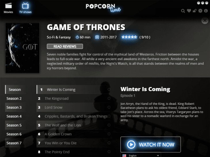
Task: Click the blue star rating
Action: 129,37
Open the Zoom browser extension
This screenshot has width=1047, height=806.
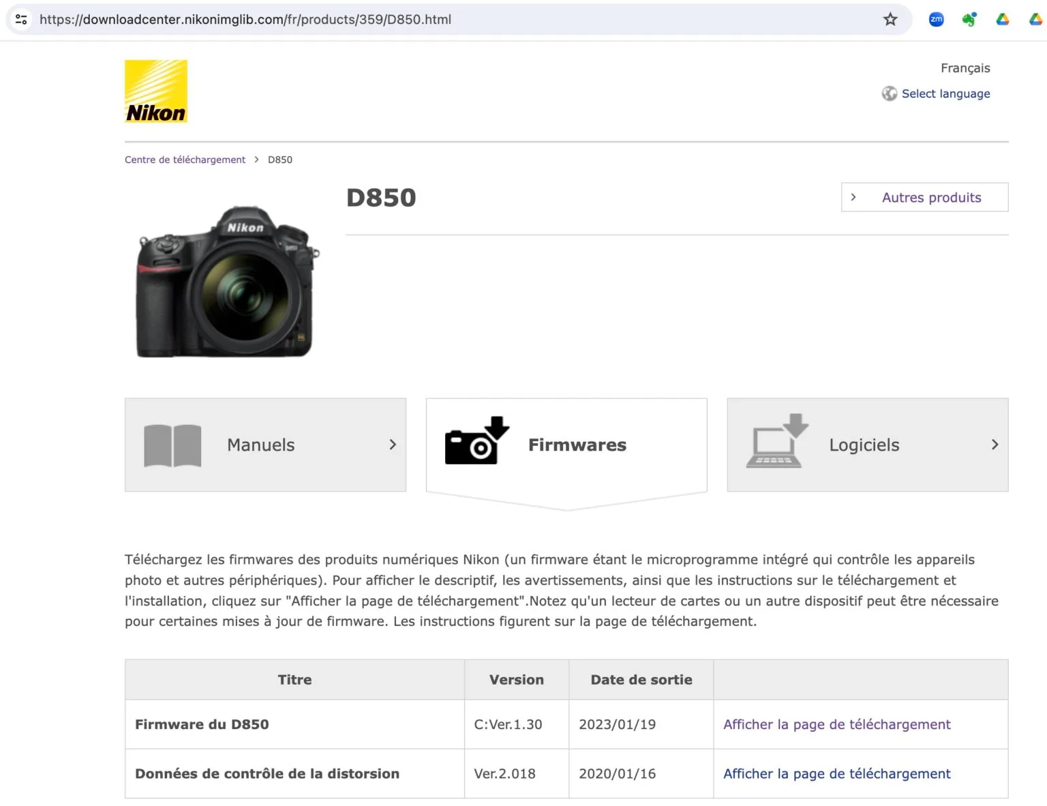coord(936,19)
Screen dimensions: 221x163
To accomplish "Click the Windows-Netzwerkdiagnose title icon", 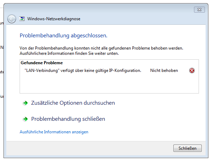I will pos(22,19).
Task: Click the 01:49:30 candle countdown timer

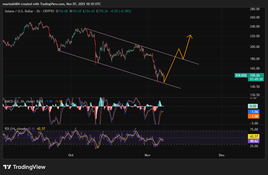Action: click(256, 79)
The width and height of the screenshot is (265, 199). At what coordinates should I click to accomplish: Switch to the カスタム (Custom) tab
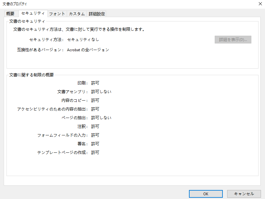(x=77, y=14)
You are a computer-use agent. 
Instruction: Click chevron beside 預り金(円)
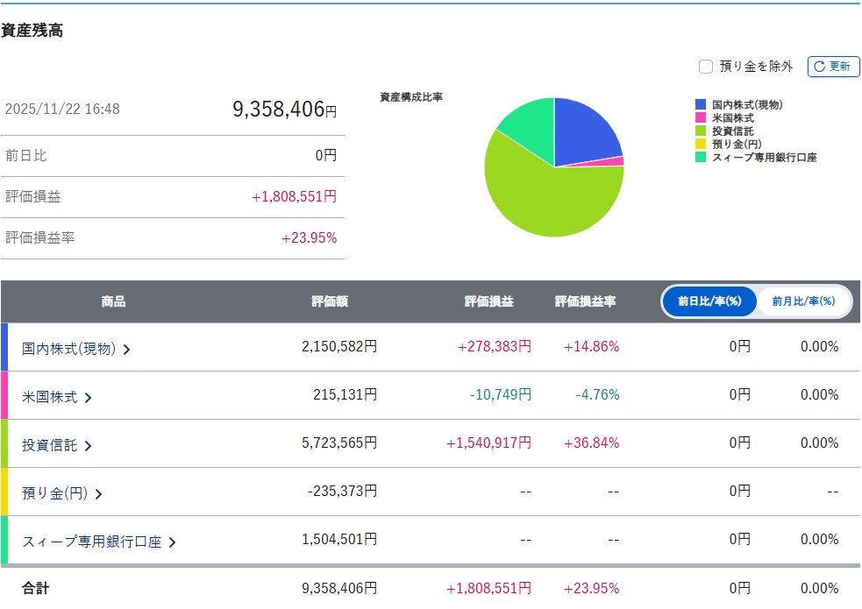pos(98,494)
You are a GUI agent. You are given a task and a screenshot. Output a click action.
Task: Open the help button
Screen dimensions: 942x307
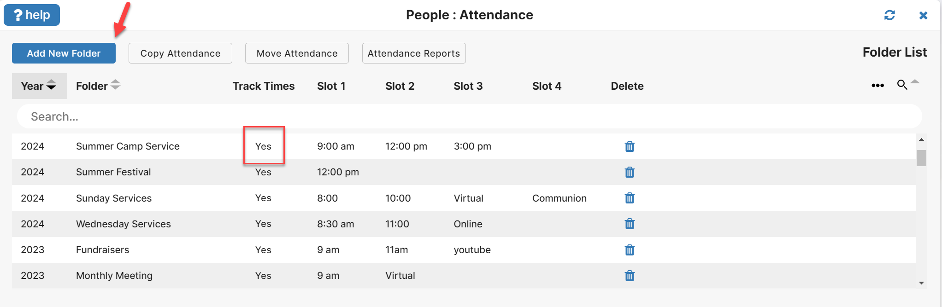tap(32, 15)
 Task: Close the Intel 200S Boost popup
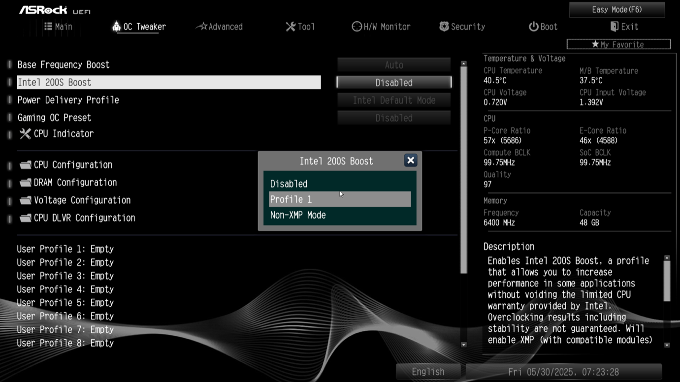[410, 160]
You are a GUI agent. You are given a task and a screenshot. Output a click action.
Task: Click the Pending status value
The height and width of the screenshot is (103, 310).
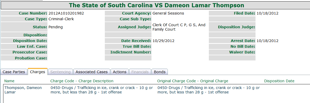(x=56, y=27)
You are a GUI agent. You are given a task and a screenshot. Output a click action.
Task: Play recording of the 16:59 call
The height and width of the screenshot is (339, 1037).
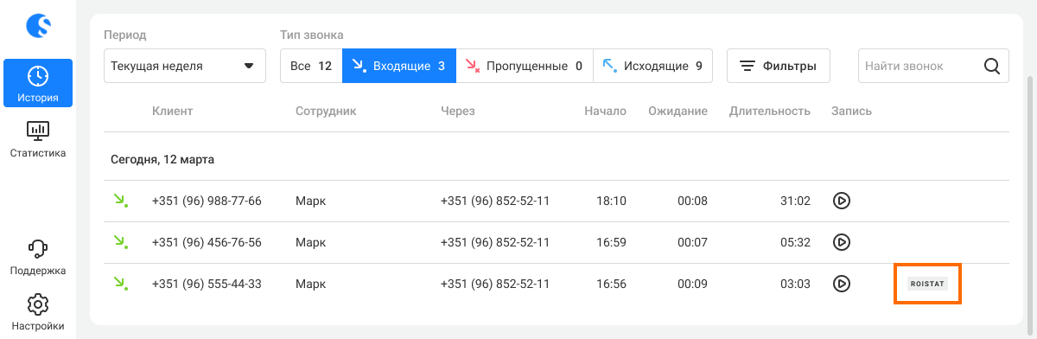coord(842,242)
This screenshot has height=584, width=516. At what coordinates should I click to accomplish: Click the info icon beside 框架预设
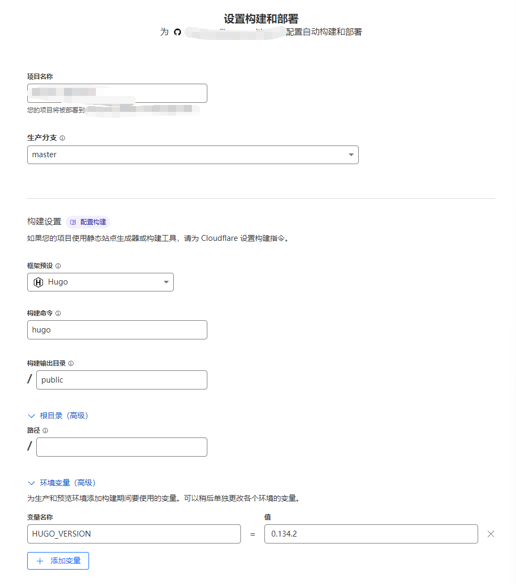(x=59, y=265)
- - - - - - -
### [Task item]
Report all lines in the listing above that contain the word "Open".

### [Solution for this problem]
Open the Zoom browser extension
Task: Open the help button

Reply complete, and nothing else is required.